— start DATA LINES —

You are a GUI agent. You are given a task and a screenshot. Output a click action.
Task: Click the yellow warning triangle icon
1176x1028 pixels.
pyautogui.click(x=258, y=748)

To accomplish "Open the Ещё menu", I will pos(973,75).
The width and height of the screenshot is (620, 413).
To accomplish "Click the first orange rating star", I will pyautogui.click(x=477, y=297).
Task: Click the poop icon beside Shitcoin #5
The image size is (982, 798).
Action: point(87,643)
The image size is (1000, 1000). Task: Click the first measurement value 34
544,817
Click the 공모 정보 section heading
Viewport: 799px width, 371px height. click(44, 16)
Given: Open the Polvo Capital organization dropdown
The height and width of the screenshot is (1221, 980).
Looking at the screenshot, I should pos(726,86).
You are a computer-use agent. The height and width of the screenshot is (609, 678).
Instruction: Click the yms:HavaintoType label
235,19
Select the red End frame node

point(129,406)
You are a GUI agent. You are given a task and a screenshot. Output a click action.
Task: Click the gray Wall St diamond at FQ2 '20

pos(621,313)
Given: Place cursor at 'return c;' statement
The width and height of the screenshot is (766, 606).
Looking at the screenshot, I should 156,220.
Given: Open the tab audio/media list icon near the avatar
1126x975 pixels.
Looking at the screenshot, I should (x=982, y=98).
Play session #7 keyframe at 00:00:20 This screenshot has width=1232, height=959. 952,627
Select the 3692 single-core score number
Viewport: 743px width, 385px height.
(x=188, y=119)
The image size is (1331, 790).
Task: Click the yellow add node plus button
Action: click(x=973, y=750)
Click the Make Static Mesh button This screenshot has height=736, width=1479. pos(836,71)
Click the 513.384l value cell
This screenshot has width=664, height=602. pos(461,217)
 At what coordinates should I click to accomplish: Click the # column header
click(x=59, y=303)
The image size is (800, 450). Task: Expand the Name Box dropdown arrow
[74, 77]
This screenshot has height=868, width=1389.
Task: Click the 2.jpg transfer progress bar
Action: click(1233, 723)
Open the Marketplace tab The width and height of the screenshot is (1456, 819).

— end DATA LINES —

### [WHAT YOU HAVE TO DO]
Write out every one of these lines, from the line that contains "I will pos(973,75)." down to the line that contains "will pyautogui.click(x=477, y=297).", both included, exactly as they appear.

### [TASK SOLUTION]
To accomplish "Open the Ещё menu", I will pos(973,75).
The width and height of the screenshot is (620, 413).
To accomplish "Click the first orange rating star", I will pyautogui.click(x=477, y=297).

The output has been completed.